Piantedosi ha comunicado la decisión durante una entrevista en el informativo del canal público TG1, donde volvió a enviar mensajes ambiguos sobre los pasos a seguir del Ejecutivo de Giorgia Meloni. «La situación en Ceuta no solo no ha mejorado, sino que está muy lejos de mejorar. Todavía hay allí entre 5.000 y 10.000 personas. Haremos una evaluación serena y la decisión definitiva la ponderaremos el mismo día del cierre, que será el 31 de agosto», ha dicho el ministro, cuya cartera es responsable directa en estos casos.
Malabarismos
Aun así, el titular de Interior ha intentado a la vez rebajar la tensión con Madrid, que en réplica ha decidido pagar con la misma moneda y aplicar controles hasta el 7 de septiembre. «Nunca ha habido voluntad de enfrentamiento con el Gobierno español; adoptamos una medida que se ha aplicado cientos de veces. Se trata simplemente de restablecer controles fronterizos, sin ningún tipo de perjuicio para los ciudadanos españoles». La suspensión parcial de Schengen, ha insistido, se adoptó «sobre la base de lo que todos han visto: 80.000 personas entrando sin saber quiénes eran».

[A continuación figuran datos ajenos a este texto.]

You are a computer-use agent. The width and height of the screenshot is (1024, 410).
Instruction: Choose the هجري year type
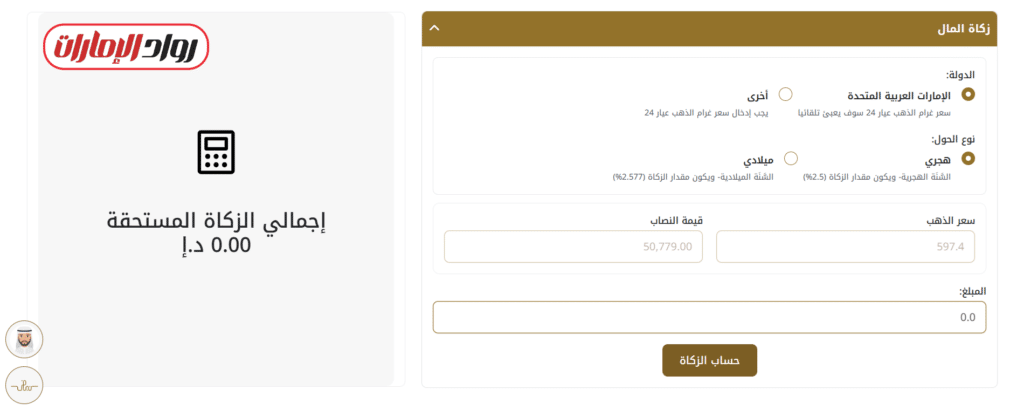(967, 158)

Las palabras del ministro han confirmado así la versión que su propio departamento ha venido sosteniendo a puerta cerrada toda esta pasada semana. Primero el martes y de nuevo el viernes, un portavoz de Interior desmintió reiteradamente a EL PERIÓDICO que se hubiera tomado decisión alguna. «Son solo hipótesis periodísticas. No he recibido información sobre un adelanto o una prórroga de la medida», afirmaron estas fuentes.
Extrema y más extrema
En pleno auge de la extrema derecha en los sondeos transalpinos, la incógnita es cuánto pesarán las actuales dinámicas de la política interna italiana cuando faltan meses a las próximas elecciones generales italianas. Más aún que el hoy ministro de perfil técnico hizo carrera como mano derecha de Matteo Salvini cuando el líder de la Liga ocupaba Interior imponiendo la doctrina de puertos cerrados.
Hoy es Salvini —pero en parte también Meloni— quien sufre el aliento en la nuca de una extrema derecha aún más desacomplejada: la del general Roberto Vannacci, líder de Futuro Nazionale, un emergente fenómeno ultra que en los últimos sondeos ya roza el 8% de intención de voto. Mostrar músculo fronterizo ante el socio europeo podría seguir siendo la receta más rápida para marcar terreno ideológico.